La racanería, lo tengo constatado, no es una cuestión de tener o no recursos, es una cuestión de actitud. Y supongo que también cultural. Los catalanes no somos los únicos racas. Una vez, hace ya mucho tiempo, me invitaron a una barbacoa en un parque en Berlín en la que cada uno tenía que traer su propia carne y salchichas, cosa que no entendí hasta que alguien me soltó una reprimenda por estar comiéndome un bratwurst que había traído él, para él. Nunca se me hubiera ocurrido que la carne no era para compartir.
En Suecia pasan cosas peores: este verano se volvió viral en las redes una discusión en Reddit sobre si era maleducada o no la costumbre de los suecos de no compartir las comidas familiares con sus invitados.
La discusión empezó cuando alguien publicó en Reddit la pregunta: “¿Qué es lo más extraño que has tenido que hacer en casa de otra persona a causa de su cultura/religión?" y una de las respuestas más populares era la de alguien que describía que una vez fue a casa de un amigo sueco y le dijeron que esperara en una habitación mientras toda la familia desayunaba en la cocina.
Al parecer, esta costumbre, tan hostil a ojos del cálido anfitrión mediterráneo, tiene su origen en que antiguamente los suecos tenían solo de tres a cuatro meses para cosechar la comida debido al clima frío, por lo que las cenas espontáneas nunca han formado parte de su cultura. Otra posible razón es que los suecos respetan mucho la independencia de la familia y ofrecer una comida al hijo de otra persona podría considerarse una crítica a la capacidad de ésta para mantener a su familia.
"En todos estos años ha habido un deseo muy fuerte de independencia, de no depender de la buena voluntad de otros para tener una vida buena e independiente",explicó a The New York Times Hakan Jonsson, profesor de Estudios Alimenticios de la universidad de Lund, a raíz de la polémica. "Era un deseo muy fuerte de lograr el estado de bienestar, de crear esta asistencia impersonal, en la que no tenías que depender de ninguna otra persona", añadió.
Una amiga catalana que vive en Potsdam, cerca de Berlín, me comentaba hace poco que cuando sus hijos van a jugar por la tarde a casa de los vecinos, éstos siempre le piden que vaya a recogerlos cuando llega la hora de cenar, porque para ellos la cena es un momento íntimo en familia, y no quieren intrusos. “Para mí sería impensable hacer lo mismo, si mi hijo trae a un amigo a jugar a casa yo le invito a cenar, merendar o lo que haga falta, pero para ellos es una cuestión de respeto a la unidad familiar”, me dijo.
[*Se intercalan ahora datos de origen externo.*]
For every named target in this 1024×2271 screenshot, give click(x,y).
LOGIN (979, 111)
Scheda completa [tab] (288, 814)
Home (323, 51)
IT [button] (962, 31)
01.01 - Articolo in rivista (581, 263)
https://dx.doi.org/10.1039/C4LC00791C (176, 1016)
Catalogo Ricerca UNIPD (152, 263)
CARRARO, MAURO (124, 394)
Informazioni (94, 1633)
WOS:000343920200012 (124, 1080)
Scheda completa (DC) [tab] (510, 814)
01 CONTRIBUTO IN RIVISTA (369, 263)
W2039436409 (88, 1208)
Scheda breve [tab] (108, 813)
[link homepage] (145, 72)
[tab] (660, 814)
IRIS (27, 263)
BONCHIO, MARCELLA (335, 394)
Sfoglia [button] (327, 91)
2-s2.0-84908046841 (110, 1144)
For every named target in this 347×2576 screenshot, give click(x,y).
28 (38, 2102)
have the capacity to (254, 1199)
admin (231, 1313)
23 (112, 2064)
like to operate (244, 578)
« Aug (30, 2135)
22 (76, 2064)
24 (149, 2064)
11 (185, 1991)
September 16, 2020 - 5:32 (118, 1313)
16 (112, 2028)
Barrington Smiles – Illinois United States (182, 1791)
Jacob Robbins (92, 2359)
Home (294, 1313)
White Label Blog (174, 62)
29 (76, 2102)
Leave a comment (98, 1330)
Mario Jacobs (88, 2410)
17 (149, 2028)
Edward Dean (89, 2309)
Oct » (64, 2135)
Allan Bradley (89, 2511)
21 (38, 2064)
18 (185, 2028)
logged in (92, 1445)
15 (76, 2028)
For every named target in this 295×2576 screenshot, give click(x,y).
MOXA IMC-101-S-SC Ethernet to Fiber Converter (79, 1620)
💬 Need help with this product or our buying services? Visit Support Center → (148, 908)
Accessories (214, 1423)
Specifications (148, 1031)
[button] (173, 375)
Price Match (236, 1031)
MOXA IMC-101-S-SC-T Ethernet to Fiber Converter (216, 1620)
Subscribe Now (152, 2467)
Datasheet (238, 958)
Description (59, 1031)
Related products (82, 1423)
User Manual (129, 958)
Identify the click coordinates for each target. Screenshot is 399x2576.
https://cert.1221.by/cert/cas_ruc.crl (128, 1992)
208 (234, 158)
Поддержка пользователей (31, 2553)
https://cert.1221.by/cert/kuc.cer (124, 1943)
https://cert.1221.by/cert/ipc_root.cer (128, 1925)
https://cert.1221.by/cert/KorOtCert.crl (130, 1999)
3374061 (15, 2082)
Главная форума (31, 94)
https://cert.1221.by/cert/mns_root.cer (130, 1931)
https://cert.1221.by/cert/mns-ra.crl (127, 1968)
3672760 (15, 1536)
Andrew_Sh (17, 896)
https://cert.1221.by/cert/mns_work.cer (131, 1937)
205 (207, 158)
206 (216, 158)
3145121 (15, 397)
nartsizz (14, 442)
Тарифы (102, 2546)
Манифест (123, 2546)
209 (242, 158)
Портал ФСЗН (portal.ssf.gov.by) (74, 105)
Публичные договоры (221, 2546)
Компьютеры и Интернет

Aunque ser tacaño y ahorrador puede tener algunas ventajas, a la hora de la verdad diría que nos hace peores personas. Según los resultados de un estudio publicado en 2006 en la revista Science, el impulso de compartir no es algo natural para quien piensa mucho en el dinero (como hacen los tacaños), aunque sea de forma inconsciente.
El estudio estaba basado en una serie de experimentos en que diferentes grupos de personas recibían recordatorios subconscientes sobre dinero. Estos, a diferencia de los que no recibían recordatorios, mostraban querer ser más independientes en su trabajo, menos propensas a buscar ayuda de otros o a proporcionarla. Se volvían reacios a ofrecer su tiempo y tacaños cuando se les pedía que donaran a una causa digna.
"Todo el mundo dice que si tuviera dinero, donaría más, que harían lo mismo que Warren Buffett", dijo Kathleen D. Vohs, autora principal del estudio, a The New York Times, coincidiendo con la donación de más de 30.000 millones de dólares por parte del conocido financiero estadounidense a la Fundación Bill y Melinda Gates. Pero los resultados del estudio ponen en duda que esto sea cierto: todo apunta a que un tacaño, por mucho dinero que tenga, no lo donará. (Y criticará al que lo haga).